Something to Consider When a Loved One Has Cancer

Posted November 16, 2025.

Est. Reading Time: 4 minutes.

About a year and a half has passed since my last post. There’s been big changes in my life: Moving to Bakersfield from Los Angeles is one of them; another one has to do with something I’ll share here.

There’s a moment that often comes back to me from late spring of last year. In that time, I’m still living in Los Angeles and returning home from a weekend out. Our house is quiet these days. There’s five bedrooms but only three us. I’m in the dining room, and the lights that I like are on. Everything looks dark outside our windows. Everything inside looks painted by candlelight. My mom is walking into the room to greet me; hearing her voice makes me happy.

But seeing her walk into the room is different this evening. We’ve known about my mom diminishing for some time. Single hair strands sticking to sweaters and furniture. Her stomach wanting less and less by the day. And tonight, her eyes are hiding. They’re too busy to greet me. They’re looking and looking at the dining room table. Her head is tilted down as if heavy from this search. Then the lights reveal parts of her scalp. My eyes are doing the same thing now. Looking and looking. Bright patches. A long smile spread from cheek to cheek. She holds it for so long as she points to the top of her head. I feel we both have lost something. I want to hold her.

After my mother was diagnosed, John Melithoniotes’ memoir was the first book I read. Why: A Memoir of Love and Lymphoma is the story about John and his wife Marilyn. Here’s one way their story helped me.

Distance and Space 

Marilyn was not Greek. She was not Greek Orthodox. I felt a responsibility to my parents to maintain our family, our Greekness, and to repay them for all they had lost when they left Greece.

There is only one beginning in Melithoniotes’ memoir. It’s when he meets Marilyn in September 1977. “For the first time in my life, a woman desired me. And my desire for her grew till I felt it was almost like an addiction,” he said. These first moments of togetherness also began with everything that kept them apart. “Over a short span of about five weeks, my need for her grew every day. But I simultaneously felt the need to escape from her and our relationship.”

Their greatest challenge, the greatest distance in their love, begins with Marilyn’s diagnosis with non Hodgkin’s lymphoma. “For thirty-nine years, Marilyn and I talked easily and continuously to each other. Suddenly we became quiet,” he writes. But love is never in question. It’s there as John holds her up each night so she can reach the bathroom. It’s seen in their days of hospital visits. “We had vaguely spoken to each other at various times in our lives about the eventual death of the other…Suddenly death was not so far,” he said.

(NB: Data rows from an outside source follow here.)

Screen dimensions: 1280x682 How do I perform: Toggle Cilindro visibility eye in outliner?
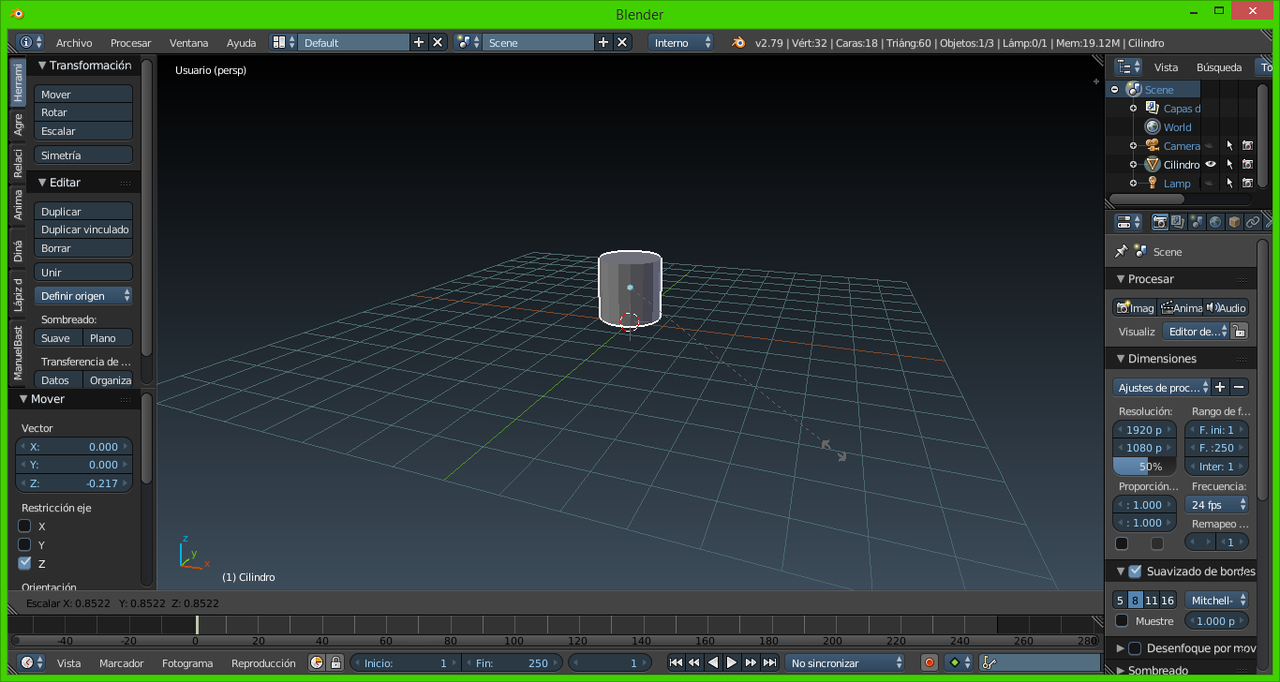1210,164
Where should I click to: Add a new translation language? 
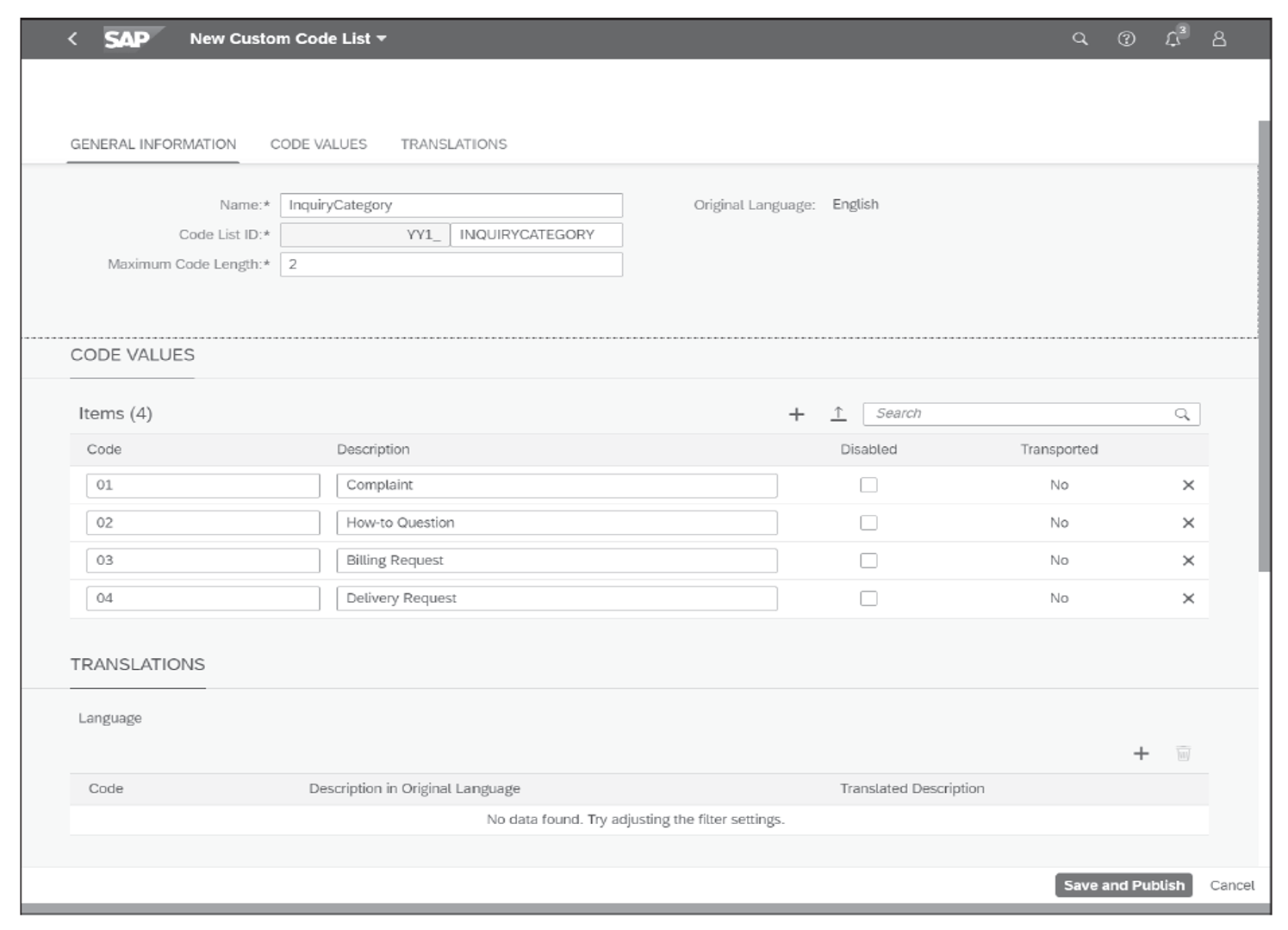pos(1141,753)
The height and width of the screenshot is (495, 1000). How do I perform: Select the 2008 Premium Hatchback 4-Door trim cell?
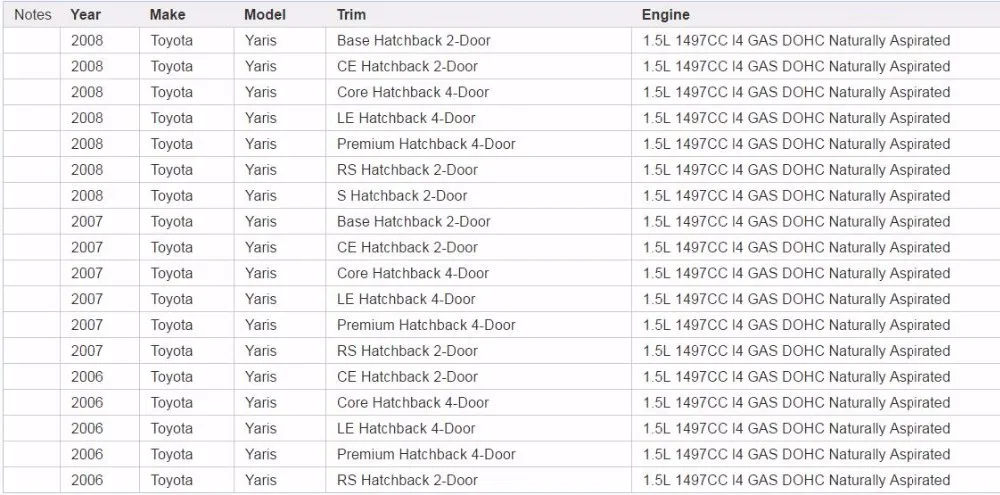[478, 144]
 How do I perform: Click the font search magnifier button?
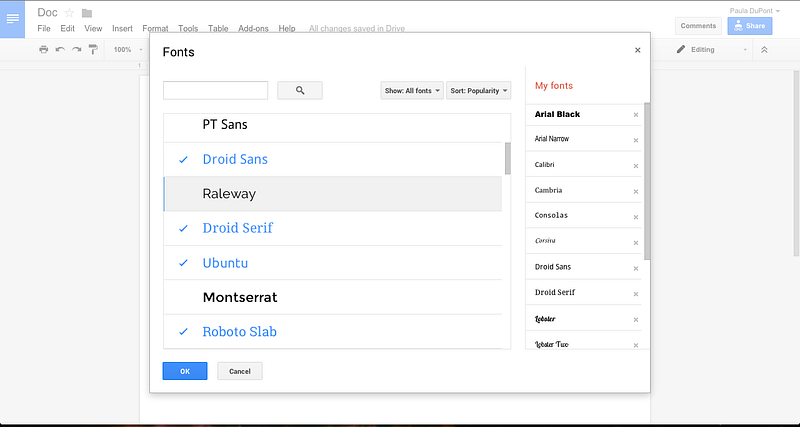(x=299, y=90)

They knew that true love would face suffering. So, John was always near Marilyn. He didn’t want to lose her. Better the course of love overcoming suffering than to accept it as the ending. “I’ve settle on the idea that I hoped for another fifteen years of good life for Marilyn, and I keep thinking of that number over and over,” he said.

But John began losing Marilyn after her diagnosis. With cancer, you are forced to lose piece by piece. This is what McGahem meant when he said time is for the living: “the church in which they had married proclaimed them one flesh, but no, no no… People rotted apart.” Life wasn’t moving faster for her. Life seemed to stop moving at all. Unsatisfied with hours, death consumed, devouring a lifetime. Susan Gubar referred to this experience of surviving the present, “when the substances of the everyday is drained of reality.” Cancer made every moment tragic. As if alive but no longer part of this world.

I didn’t know how much of the growing quiet between us was caused by her mouth sores, and how much by her struggle with her thoughts.

We can lose someone by reaching as far as one can into them. John perhaps felt like this at times: “Had I become so heartless? So unable to understand what she was suffering… I was pushing her to do something she didn’t want to do, or couldn’t do. I have become a kind of tormentor.” Yet when distance becomes too great from one person to another, honesty as well as empathy are blinded; this absence of being in a place to give and receive each other’s experience is how closeness disappears. We become trapped by our words, our silence, our honesty, our lies; we are unable to receive these in return. There is no space for them.


Two different things, however, are true at the same time for John and Marilyn. His words seemed to no longer reach her—but love is never in question. We see their togetherness and separateness simultaneously; the space that held them together, the distance between them.


The story is about John’s and Marilyn’s love. Gubar’s reference the idea of a “double frame of mind” that people with terminal or near-death conditions experience: “Laboring to survive in the present, we simultaneously image our future demise.” This is a shared experience for John and Marilyn. He faced the possibility of death with her. His conclusion of fifteen more years is an example. It’s his reaction to the possibility of being forever apart from her. Because death is the inability to ever give and receive love from the departed person. Loss makes loving a painful memory, a lonely experience. But his memoir is how Marilyn becomes a part of him. It’s a glimpse into how togetherness is rediscovered; for all the suffering in its course, distance is never too great for the yearns of love.